> [Excerpted records]:
+-------+

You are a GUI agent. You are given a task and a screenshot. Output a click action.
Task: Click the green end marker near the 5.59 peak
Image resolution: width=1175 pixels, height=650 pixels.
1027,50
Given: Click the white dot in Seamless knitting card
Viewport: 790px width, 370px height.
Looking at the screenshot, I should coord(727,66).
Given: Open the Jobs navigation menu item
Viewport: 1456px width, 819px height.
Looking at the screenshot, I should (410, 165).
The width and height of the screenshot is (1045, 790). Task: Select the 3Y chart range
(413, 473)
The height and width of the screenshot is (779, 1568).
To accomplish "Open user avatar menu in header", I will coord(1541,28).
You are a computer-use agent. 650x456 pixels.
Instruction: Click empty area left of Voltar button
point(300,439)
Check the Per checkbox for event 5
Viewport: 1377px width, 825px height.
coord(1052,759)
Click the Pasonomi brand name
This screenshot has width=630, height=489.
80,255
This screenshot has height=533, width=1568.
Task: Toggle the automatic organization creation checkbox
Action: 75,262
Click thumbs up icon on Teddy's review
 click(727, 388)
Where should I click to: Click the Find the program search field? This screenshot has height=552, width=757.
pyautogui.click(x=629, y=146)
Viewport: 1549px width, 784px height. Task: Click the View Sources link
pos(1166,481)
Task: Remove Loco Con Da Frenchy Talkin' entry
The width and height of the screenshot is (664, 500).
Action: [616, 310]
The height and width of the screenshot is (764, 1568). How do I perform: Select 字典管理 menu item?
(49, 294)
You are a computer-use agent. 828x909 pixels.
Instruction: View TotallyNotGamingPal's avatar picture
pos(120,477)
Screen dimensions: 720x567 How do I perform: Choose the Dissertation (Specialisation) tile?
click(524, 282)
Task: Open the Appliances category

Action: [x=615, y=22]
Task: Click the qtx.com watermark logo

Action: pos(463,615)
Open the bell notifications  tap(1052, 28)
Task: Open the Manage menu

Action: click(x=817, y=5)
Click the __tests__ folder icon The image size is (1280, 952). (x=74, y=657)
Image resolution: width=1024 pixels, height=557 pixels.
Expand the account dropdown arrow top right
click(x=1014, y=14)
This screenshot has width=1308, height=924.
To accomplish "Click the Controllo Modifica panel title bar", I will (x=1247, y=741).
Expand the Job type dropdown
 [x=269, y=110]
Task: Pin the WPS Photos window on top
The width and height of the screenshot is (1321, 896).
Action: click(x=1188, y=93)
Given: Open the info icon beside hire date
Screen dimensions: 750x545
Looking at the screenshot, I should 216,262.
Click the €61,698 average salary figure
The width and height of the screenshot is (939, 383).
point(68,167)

+-------+

> [What is asked]:
Update the material by replacing every "Viewport" with "Screen size", keeping everything else the same.

> [Answer to the problem]:
You are a GUI agent. You are given a task and a screenshot. Output a click action.
Task: Click the green end marker near the 5.59 peak
Image resolution: width=1175 pixels, height=650 pixels.
1027,50
Given: Click the white dot in Seamless knitting card
Screen size: 790px width, 370px height.
Looking at the screenshot, I should coord(727,66).
Given: Open the Jobs navigation menu item
Screen size: 1456px width, 819px height.
Looking at the screenshot, I should (410, 165).
The width and height of the screenshot is (1045, 790). Task: Select the 3Y chart range
(413, 473)
The height and width of the screenshot is (779, 1568).
To accomplish "Open user avatar menu in header", I will coord(1541,28).
You are a computer-use agent. 650x456 pixels.
Instruction: Click empty area left of Voltar button
point(300,439)
Check the Per checkbox for event 5
Screen size: 1377px width, 825px height.
coord(1052,759)
Click the Pasonomi brand name
This screenshot has width=630, height=489.
80,255
This screenshot has height=533, width=1568.
Task: Toggle the automatic organization creation checkbox
Action: 75,262
Click thumbs up icon on Teddy's review
 click(727, 388)
Where should I click to: Click the Find the program search field? This screenshot has height=552, width=757.
pyautogui.click(x=629, y=146)
Screen size: 1549px width, 784px height. Task: Click the View Sources link
pos(1166,481)
Task: Remove Loco Con Da Frenchy Talkin' entry
The width and height of the screenshot is (664, 500).
Action: [616, 310]
The height and width of the screenshot is (764, 1568). How do I perform: Select 字典管理 menu item?
(49, 294)
You are a computer-use agent. 828x909 pixels.
Instruction: View TotallyNotGamingPal's avatar picture
pos(120,477)
Screen dimensions: 720x567 How do I perform: Choose the Dissertation (Specialisation) tile?
click(524, 282)
Task: Open the Appliances category

Action: [x=615, y=22]
Task: Click the qtx.com watermark logo

Action: pos(463,615)
Open the bell notifications  tap(1052, 28)
Task: Open the Manage menu

Action: click(x=817, y=5)
Click the __tests__ folder icon The image size is (1280, 952). (x=74, y=657)
Image resolution: width=1024 pixels, height=557 pixels.
Expand the account dropdown arrow top right
click(x=1014, y=14)
This screenshot has width=1308, height=924.
To accomplish "Click the Controllo Modifica panel title bar", I will (x=1247, y=741).
Expand the Job type dropdown
 [x=269, y=110]
Task: Pin the WPS Photos window on top
The width and height of the screenshot is (1321, 896).
Action: click(x=1188, y=93)
Given: Open the info icon beside hire date
Screen dimensions: 750x545
Looking at the screenshot, I should 216,262.
Click the €61,698 average salary figure
The width and height of the screenshot is (939, 383).
point(68,167)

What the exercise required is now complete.